A "Choose your Own Adventure" part II!

Yesterday we began a wild choose your own adventure adventure. Read part one here and in a landslide (2 votes to 1) you chose a nice Newport Beach plastic surgeon over Mitchie Rollins (who was basically Richie Collins but many were confused). Today, we continue. Again vote either (A) or (B) in the comments! (Hint: If you are already tired of this misbegotten charade vote (B))

A nice Newport Beach Plastic surgeon

Your dad is totally great and everyone at school is way jealous. He works a lot but always makes time for your needs. Just last week he took you to the mall to get a new MacBook because you spilled acai all over your old one. He wasn’t even mad, telling you, “Look, son, into every life a little acai must fall…” while patting you on the shoulder and winking.

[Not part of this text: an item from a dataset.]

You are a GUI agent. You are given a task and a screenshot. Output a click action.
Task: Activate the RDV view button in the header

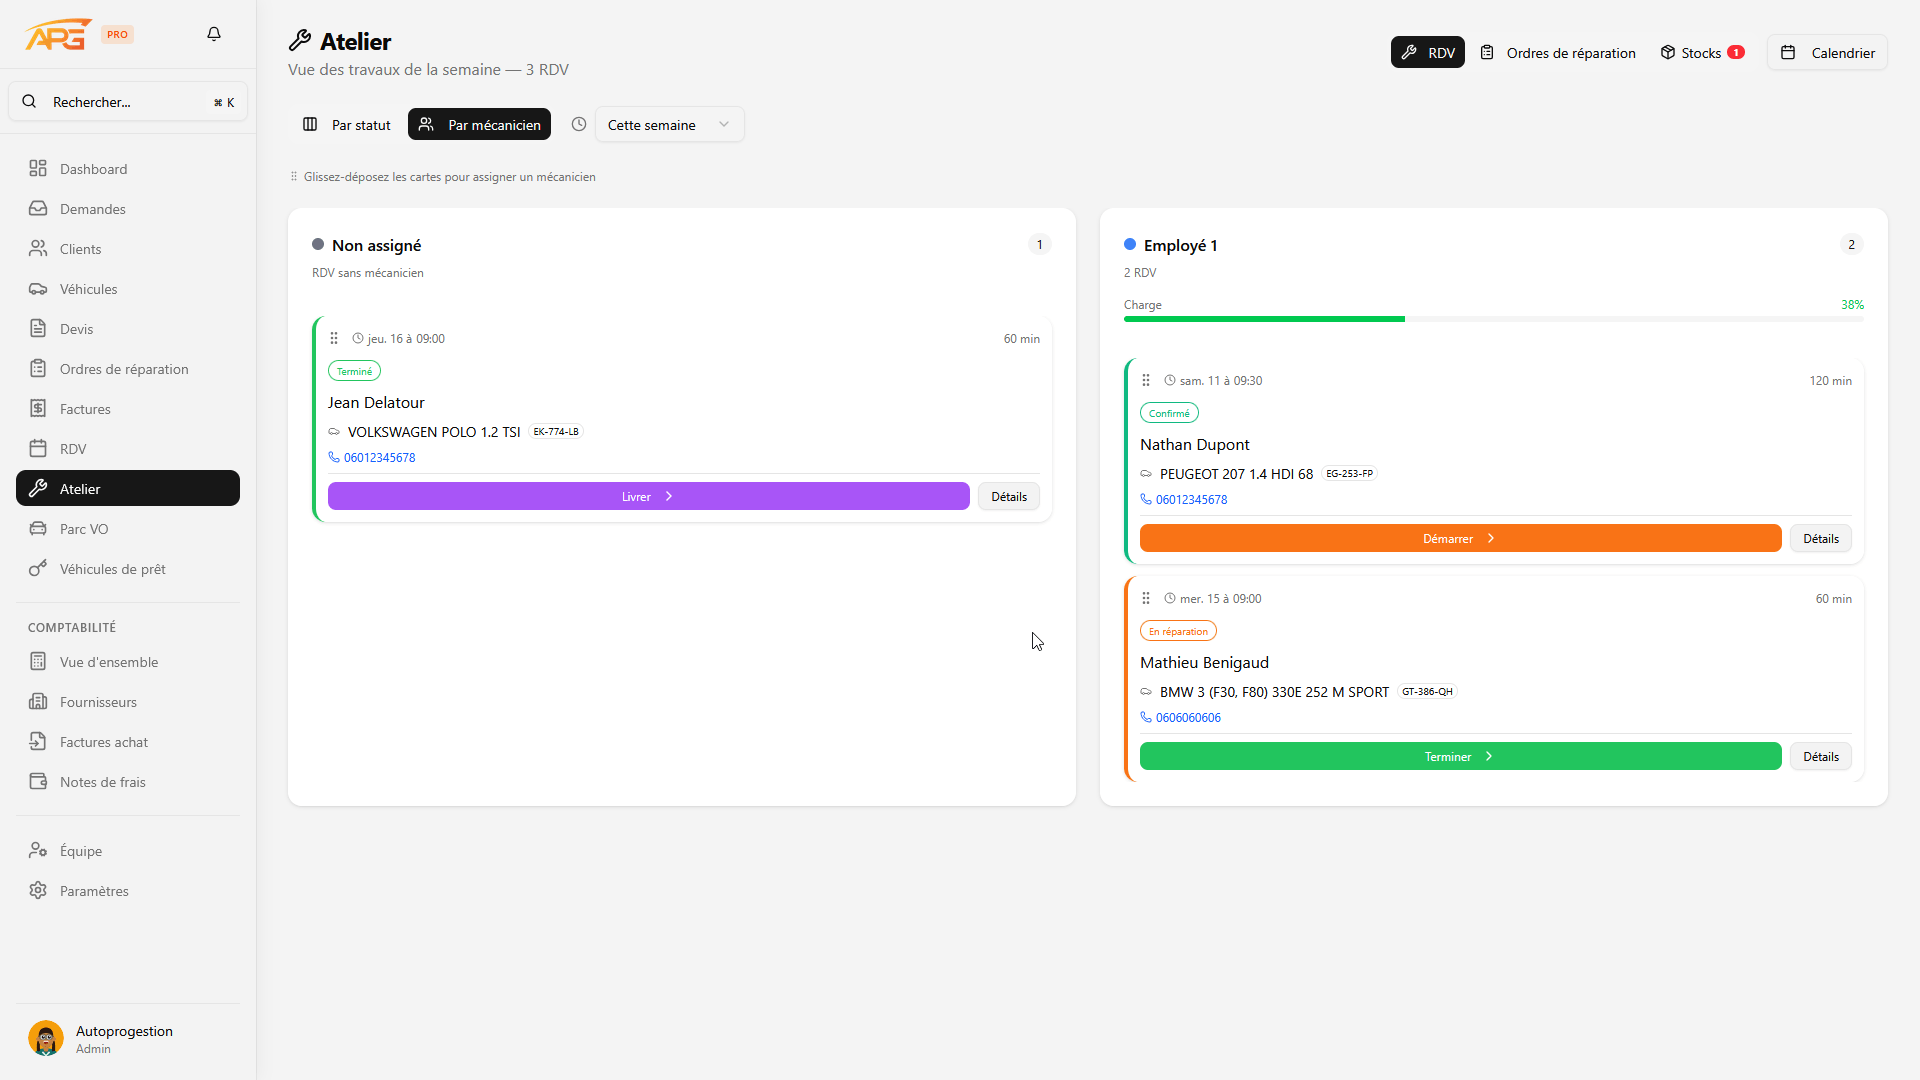(x=1427, y=53)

Next year you turn sixteen and he is going to get you a Tesla. You really wanted white but you overheard the cute girl in history telling her friend that her gaydar goes off when she sees a boy driving a white car so now you want black.

The family is always a priority. It is something he said he learned at Promise Keepers conferences when he and your mom first got married. “A strong man puts his family first and keeps his promises…” he used to tell you regularly.

He stopped saying it as much since he moved offices though, and got that super cute nurse assistant but…whatever. You know he cares.

Anyhow, you finish rubbing your eyes and look at him. He has an extremely apologetic look on his face and whispers, “Sorry, son… the door slipped out of my hand. Say, I was just checking to see if you wanted to go surfing before class today?”

You look over at your retro digital clock, see the number reading 5:32 and say…

a) Would love to, dad, but I’m too tired.
b) Ummmmm sure. Let me grab my stuff.